__Listed entries__:
----------------

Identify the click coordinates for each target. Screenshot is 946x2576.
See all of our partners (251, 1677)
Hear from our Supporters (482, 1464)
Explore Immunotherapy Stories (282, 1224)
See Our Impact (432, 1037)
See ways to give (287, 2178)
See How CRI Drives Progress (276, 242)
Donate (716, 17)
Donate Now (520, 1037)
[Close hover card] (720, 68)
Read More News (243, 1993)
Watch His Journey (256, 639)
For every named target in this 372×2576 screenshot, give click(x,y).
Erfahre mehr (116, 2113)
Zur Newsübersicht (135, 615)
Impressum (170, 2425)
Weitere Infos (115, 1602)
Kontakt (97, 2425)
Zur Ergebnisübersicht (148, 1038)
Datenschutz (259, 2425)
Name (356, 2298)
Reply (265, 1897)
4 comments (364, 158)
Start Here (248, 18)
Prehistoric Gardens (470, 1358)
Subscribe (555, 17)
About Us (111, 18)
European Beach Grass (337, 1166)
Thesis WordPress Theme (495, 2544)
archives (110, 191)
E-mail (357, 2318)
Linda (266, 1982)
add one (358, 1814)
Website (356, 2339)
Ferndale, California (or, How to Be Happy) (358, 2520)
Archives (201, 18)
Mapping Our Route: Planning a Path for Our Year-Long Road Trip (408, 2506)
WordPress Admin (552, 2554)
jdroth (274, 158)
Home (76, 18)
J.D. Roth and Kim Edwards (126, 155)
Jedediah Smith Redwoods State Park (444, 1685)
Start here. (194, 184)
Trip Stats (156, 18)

----------------

__Work order__: Reproduce the records above exactly, starting with the line that contains "Archives (201, 18)" and ending with the last line.

__Task output__:
Archives (201, 18)
Mapping Our Route: Planning a Path for Our Year-Long Road Trip (408, 2506)
WordPress Admin (552, 2554)
jdroth (274, 158)
Home (76, 18)
J.D. Roth and Kim Edwards (126, 155)
Jedediah Smith Redwoods State Park (444, 1685)
Start here. (194, 184)
Trip Stats (156, 18)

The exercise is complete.